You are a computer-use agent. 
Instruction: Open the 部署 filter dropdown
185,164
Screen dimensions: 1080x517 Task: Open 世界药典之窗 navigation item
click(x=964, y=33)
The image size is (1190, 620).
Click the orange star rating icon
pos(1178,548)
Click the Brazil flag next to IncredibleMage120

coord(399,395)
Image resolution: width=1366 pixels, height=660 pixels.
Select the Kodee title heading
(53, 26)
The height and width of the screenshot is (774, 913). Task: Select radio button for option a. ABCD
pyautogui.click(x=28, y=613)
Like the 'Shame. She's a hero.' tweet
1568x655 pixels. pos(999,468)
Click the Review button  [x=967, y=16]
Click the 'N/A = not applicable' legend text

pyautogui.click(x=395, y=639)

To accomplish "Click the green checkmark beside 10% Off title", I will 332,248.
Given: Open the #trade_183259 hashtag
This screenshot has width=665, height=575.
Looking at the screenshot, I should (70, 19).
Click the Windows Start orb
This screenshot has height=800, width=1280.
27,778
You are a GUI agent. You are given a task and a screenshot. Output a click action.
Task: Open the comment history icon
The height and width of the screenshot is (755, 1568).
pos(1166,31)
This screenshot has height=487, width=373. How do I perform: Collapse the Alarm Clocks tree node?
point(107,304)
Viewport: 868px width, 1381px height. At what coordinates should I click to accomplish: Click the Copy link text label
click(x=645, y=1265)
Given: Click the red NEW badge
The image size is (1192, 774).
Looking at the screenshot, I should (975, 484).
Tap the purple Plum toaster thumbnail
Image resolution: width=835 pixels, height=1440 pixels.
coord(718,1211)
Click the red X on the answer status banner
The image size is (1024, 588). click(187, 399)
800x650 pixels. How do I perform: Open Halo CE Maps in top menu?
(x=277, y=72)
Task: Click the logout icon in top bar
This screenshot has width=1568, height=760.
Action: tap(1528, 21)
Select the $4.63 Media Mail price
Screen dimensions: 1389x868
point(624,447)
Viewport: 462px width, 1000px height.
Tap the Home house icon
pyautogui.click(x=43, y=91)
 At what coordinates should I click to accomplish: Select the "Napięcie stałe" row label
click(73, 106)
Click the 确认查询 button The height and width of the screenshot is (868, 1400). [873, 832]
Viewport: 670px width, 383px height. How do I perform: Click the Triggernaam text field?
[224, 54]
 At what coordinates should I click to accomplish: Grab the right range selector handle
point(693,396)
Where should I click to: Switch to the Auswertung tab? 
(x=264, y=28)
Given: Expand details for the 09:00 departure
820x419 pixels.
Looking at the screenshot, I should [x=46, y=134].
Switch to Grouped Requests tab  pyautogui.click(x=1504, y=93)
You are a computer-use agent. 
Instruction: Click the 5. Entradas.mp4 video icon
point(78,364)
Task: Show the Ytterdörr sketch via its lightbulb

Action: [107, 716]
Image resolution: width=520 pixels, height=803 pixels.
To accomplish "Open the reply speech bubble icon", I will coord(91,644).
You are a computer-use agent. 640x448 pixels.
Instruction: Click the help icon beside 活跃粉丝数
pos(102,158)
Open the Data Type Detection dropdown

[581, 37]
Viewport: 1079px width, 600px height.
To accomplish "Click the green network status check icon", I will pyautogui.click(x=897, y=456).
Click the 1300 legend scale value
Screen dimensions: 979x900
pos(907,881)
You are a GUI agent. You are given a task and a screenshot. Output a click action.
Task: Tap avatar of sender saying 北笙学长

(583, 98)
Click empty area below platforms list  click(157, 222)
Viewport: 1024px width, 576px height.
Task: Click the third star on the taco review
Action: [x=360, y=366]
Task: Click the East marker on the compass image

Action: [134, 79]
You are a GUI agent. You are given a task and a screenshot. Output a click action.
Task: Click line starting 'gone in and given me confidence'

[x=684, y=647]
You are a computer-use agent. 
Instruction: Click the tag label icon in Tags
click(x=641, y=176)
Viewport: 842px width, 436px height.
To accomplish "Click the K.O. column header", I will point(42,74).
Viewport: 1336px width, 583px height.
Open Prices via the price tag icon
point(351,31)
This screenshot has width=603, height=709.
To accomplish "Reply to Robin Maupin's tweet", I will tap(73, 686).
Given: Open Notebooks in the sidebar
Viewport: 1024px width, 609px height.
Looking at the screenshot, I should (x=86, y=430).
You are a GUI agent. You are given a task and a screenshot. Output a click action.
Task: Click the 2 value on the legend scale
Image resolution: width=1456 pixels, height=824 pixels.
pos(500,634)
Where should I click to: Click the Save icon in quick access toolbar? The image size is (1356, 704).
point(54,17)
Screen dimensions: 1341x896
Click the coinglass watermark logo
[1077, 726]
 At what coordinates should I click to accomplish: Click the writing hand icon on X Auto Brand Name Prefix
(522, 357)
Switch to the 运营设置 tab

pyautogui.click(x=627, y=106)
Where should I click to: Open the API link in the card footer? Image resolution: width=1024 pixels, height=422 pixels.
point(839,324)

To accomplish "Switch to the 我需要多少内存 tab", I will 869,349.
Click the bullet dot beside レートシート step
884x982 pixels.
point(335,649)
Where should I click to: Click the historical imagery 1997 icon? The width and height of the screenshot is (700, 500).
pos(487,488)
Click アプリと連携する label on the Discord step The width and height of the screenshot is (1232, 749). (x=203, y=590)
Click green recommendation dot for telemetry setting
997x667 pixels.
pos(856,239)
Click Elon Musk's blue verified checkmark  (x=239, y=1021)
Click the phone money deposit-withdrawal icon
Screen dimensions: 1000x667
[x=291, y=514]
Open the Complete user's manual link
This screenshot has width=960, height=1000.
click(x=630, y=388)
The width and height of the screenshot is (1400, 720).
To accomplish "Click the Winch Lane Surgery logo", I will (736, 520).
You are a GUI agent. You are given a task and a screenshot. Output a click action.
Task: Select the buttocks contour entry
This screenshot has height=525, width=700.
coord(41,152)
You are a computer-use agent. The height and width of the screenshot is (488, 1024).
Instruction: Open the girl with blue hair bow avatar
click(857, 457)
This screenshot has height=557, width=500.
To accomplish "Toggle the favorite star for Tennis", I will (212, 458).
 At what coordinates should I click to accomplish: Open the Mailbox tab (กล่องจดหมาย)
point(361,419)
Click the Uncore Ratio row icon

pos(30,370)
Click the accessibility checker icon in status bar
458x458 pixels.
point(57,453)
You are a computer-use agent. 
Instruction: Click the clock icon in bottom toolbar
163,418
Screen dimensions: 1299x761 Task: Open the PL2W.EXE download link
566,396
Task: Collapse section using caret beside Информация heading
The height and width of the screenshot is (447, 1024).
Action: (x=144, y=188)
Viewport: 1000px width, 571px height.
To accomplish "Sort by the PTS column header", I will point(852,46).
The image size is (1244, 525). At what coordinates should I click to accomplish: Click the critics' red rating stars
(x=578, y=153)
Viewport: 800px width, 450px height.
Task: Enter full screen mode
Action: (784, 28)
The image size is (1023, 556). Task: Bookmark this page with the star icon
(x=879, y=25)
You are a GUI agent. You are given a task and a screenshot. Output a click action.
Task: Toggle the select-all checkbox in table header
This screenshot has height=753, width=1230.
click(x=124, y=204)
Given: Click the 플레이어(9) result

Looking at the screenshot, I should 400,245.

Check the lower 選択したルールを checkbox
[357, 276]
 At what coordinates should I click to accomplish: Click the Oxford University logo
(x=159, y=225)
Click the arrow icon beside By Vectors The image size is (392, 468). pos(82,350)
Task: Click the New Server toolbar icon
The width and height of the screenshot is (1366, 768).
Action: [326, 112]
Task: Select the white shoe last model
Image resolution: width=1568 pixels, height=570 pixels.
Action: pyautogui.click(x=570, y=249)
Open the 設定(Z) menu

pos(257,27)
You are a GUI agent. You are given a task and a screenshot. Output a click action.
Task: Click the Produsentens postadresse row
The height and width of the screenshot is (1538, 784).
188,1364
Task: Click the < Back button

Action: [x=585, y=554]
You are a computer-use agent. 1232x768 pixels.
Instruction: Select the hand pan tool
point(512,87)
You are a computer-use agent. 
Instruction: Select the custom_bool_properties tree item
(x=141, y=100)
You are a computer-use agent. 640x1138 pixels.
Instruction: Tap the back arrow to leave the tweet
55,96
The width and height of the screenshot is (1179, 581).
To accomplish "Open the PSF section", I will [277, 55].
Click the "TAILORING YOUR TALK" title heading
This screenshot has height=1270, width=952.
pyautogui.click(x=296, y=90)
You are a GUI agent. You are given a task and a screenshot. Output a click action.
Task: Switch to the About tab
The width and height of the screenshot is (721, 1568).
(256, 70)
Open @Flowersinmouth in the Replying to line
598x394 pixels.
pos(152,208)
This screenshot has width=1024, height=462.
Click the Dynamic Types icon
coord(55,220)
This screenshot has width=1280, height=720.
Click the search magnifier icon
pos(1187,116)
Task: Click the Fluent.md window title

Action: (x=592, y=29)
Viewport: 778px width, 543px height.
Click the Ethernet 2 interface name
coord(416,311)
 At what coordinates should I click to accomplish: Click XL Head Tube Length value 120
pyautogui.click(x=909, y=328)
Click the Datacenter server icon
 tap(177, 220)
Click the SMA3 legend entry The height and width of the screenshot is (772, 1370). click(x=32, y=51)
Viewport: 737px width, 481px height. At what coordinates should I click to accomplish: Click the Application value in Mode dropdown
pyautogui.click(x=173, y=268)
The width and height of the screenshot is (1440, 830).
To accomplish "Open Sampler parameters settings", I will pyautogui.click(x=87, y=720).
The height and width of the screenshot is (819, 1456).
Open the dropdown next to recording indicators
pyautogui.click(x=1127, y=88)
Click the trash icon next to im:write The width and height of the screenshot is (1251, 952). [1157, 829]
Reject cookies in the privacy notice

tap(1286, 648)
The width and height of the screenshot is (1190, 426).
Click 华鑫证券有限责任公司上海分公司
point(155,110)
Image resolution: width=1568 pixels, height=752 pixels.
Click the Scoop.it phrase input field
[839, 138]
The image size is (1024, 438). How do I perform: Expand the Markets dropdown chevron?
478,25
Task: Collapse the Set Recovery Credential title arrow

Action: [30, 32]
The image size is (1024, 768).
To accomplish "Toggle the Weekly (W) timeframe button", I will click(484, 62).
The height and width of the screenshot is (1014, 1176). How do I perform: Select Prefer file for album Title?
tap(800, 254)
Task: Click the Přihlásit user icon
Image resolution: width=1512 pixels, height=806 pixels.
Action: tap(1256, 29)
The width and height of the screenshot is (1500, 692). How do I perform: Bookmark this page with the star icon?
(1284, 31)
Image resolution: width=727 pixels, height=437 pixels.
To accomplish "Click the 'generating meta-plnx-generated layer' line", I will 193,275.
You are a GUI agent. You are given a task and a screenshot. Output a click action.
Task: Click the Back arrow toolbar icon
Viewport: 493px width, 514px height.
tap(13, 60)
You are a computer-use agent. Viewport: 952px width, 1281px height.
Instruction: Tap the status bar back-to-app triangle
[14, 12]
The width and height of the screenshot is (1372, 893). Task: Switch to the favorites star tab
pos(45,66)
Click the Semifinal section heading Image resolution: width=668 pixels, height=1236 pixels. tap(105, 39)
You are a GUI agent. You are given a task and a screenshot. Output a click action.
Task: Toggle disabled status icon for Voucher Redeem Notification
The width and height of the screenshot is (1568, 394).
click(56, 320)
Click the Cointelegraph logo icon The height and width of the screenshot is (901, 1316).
▬▬▬▬▬▬
● Problem to work on: Of all the lines above, tally those with the word "header". Write the total only.

● Answer section: 3